**PROBLEM DESCRIPTION**
From first line to last, give the material again unchanged.

**DATASET ENTRIES**
##############################

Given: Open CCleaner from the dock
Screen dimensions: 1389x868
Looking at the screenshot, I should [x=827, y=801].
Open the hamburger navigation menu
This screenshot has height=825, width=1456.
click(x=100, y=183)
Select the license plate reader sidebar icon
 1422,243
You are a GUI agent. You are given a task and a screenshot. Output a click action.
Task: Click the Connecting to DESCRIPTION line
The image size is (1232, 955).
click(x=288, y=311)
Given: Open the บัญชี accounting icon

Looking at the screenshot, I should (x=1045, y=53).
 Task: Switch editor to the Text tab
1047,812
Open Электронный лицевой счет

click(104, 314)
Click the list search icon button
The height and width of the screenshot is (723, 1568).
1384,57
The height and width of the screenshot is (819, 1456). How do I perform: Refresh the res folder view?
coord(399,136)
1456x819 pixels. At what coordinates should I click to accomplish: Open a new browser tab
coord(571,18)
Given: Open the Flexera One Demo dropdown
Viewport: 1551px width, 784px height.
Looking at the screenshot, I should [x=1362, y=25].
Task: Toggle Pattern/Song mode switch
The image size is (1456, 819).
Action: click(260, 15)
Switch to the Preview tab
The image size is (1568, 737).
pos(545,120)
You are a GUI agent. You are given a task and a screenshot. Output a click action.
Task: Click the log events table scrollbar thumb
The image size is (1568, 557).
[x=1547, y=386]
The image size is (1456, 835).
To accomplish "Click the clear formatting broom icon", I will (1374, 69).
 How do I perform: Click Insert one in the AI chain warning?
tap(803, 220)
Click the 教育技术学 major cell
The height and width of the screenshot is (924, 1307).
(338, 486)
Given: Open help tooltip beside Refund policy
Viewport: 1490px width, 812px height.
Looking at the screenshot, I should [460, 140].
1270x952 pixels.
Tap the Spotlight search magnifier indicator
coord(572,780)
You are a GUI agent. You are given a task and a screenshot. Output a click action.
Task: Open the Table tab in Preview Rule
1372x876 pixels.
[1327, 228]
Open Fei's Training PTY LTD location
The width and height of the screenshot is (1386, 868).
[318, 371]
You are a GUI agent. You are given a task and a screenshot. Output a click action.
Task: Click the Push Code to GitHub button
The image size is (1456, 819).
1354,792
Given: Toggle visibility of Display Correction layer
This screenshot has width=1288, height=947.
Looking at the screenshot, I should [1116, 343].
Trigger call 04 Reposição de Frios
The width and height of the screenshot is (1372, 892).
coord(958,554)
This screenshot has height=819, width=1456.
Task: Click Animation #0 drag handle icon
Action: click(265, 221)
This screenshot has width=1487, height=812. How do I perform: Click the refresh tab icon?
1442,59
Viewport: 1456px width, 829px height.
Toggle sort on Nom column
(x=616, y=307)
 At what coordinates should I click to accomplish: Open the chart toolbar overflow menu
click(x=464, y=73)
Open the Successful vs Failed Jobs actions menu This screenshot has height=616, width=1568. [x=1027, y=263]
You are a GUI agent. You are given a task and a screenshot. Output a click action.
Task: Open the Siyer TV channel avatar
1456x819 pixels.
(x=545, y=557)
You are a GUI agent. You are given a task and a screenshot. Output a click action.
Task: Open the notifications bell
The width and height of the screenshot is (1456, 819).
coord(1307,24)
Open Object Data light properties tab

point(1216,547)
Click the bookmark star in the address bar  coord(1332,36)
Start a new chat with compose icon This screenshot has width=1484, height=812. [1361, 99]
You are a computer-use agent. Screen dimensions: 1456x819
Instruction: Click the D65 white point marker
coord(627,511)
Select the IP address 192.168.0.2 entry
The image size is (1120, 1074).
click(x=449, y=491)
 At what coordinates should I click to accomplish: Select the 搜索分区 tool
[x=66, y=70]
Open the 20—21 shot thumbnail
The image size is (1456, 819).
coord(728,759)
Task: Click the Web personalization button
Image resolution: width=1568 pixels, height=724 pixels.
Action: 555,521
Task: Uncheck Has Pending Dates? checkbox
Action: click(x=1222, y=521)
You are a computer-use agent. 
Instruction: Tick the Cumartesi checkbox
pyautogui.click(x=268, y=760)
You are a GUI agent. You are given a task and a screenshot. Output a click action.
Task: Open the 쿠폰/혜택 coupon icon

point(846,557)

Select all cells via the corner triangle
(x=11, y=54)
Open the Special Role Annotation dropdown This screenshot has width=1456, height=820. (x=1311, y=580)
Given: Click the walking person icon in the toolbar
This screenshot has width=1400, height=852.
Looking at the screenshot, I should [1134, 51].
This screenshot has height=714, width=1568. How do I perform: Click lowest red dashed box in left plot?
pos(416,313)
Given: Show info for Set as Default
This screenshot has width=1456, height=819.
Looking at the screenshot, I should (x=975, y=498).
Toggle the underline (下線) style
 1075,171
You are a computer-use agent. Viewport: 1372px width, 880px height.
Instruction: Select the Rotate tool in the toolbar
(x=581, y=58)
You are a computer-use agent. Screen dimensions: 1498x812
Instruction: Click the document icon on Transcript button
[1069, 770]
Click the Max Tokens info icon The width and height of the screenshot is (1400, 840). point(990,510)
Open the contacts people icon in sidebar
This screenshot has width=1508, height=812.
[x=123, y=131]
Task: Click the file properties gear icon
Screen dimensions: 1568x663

##############################

**SOLUTION TO THIS EXERCISE**
Given: Open CCleaner from the dock
Screen dimensions: 1389x868
Looking at the screenshot, I should [x=827, y=801].
Open the hamburger navigation menu
This screenshot has height=825, width=1456.
click(x=100, y=183)
Select the license plate reader sidebar icon
 1422,243
You are a GUI agent. You are given a task and a screenshot. Output a click action.
Task: Click the Connecting to DESCRIPTION line
The image size is (1232, 955).
click(x=288, y=311)
Given: Open the บัญชี accounting icon

Looking at the screenshot, I should (x=1045, y=53).
 Task: Switch editor to the Text tab
1047,812
Open Электронный лицевой счет

click(104, 314)
Click the list search icon button
The height and width of the screenshot is (723, 1568).
1384,57
The height and width of the screenshot is (819, 1456). How do I perform: Refresh the res folder view?
coord(399,136)
1456x819 pixels. At what coordinates should I click to accomplish: Open a new browser tab
coord(571,18)
Given: Open the Flexera One Demo dropdown
Viewport: 1551px width, 784px height.
Looking at the screenshot, I should [x=1362, y=25].
Task: Toggle Pattern/Song mode switch
The image size is (1456, 819).
Action: click(260, 15)
Switch to the Preview tab
The image size is (1568, 737).
pos(545,120)
You are a GUI agent. You are given a task and a screenshot. Output a click action.
Task: Click the log events table scrollbar thumb
The image size is (1568, 557).
[x=1547, y=386]
The image size is (1456, 835).
To accomplish "Click the clear formatting broom icon", I will (1374, 69).
 How do I perform: Click Insert one in the AI chain warning?
tap(803, 220)
Click the 教育技术学 major cell
The height and width of the screenshot is (924, 1307).
(338, 486)
Given: Open help tooltip beside Refund policy
Viewport: 1490px width, 812px height.
Looking at the screenshot, I should [460, 140].
1270x952 pixels.
Tap the Spotlight search magnifier indicator
coord(572,780)
You are a GUI agent. You are given a task and a screenshot. Output a click action.
Task: Open the Table tab in Preview Rule
1372x876 pixels.
[1327, 228]
Open Fei's Training PTY LTD location
The width and height of the screenshot is (1386, 868).
[318, 371]
You are a GUI agent. You are given a task and a screenshot. Output a click action.
Task: Click the Push Code to GitHub button
The image size is (1456, 819).
1354,792
Given: Toggle visibility of Display Correction layer
This screenshot has width=1288, height=947.
Looking at the screenshot, I should [1116, 343].
Trigger call 04 Reposição de Frios
The width and height of the screenshot is (1372, 892).
coord(958,554)
This screenshot has height=819, width=1456.
Task: Click Animation #0 drag handle icon
Action: click(265, 221)
This screenshot has width=1487, height=812. How do I perform: Click the refresh tab icon?
1442,59
Viewport: 1456px width, 829px height.
Toggle sort on Nom column
(x=616, y=307)
 At what coordinates should I click to accomplish: Open the chart toolbar overflow menu
click(x=464, y=73)
Open the Successful vs Failed Jobs actions menu This screenshot has height=616, width=1568. [x=1027, y=263]
You are a GUI agent. You are given a task and a screenshot. Output a click action.
Task: Open the Siyer TV channel avatar
1456x819 pixels.
(x=545, y=557)
You are a GUI agent. You are given a task and a screenshot. Output a click action.
Task: Open the notifications bell
The width and height of the screenshot is (1456, 819).
coord(1307,24)
Open Object Data light properties tab

point(1216,547)
Click the bookmark star in the address bar  coord(1332,36)
Start a new chat with compose icon This screenshot has width=1484, height=812. [1361, 99]
You are a computer-use agent. Screen dimensions: 1456x819
Instruction: Click the D65 white point marker
coord(627,511)
Select the IP address 192.168.0.2 entry
The image size is (1120, 1074).
click(x=449, y=491)
 At what coordinates should I click to accomplish: Select the 搜索分区 tool
[x=66, y=70]
Open the 20—21 shot thumbnail
The image size is (1456, 819).
coord(728,759)
Task: Click the Web personalization button
Image resolution: width=1568 pixels, height=724 pixels.
Action: 555,521
Task: Uncheck Has Pending Dates? checkbox
Action: click(x=1222, y=521)
You are a computer-use agent. 
Instruction: Tick the Cumartesi checkbox
pyautogui.click(x=268, y=760)
You are a GUI agent. You are given a task and a screenshot. Output a click action.
Task: Open the 쿠폰/혜택 coupon icon

point(846,557)

Select all cells via the corner triangle
(x=11, y=54)
Open the Special Role Annotation dropdown This screenshot has width=1456, height=820. (x=1311, y=580)
Given: Click the walking person icon in the toolbar
This screenshot has width=1400, height=852.
Looking at the screenshot, I should [1134, 51].
This screenshot has height=714, width=1568. How do I perform: Click lowest red dashed box in left plot?
pos(416,313)
Given: Show info for Set as Default
This screenshot has width=1456, height=819.
Looking at the screenshot, I should (x=975, y=498).
Toggle the underline (下線) style
 1075,171
You are a computer-use agent. Viewport: 1372px width, 880px height.
Instruction: Select the Rotate tool in the toolbar
(x=581, y=58)
You are a computer-use agent. Screen dimensions: 1498x812
Instruction: Click the document icon on Transcript button
[1069, 770]
Click the Max Tokens info icon The width and height of the screenshot is (1400, 840). point(990,510)
Open the contacts people icon in sidebar
This screenshot has width=1508, height=812.
[x=123, y=131]
Task: Click the file properties gear icon
Screen dimensions: 1568x663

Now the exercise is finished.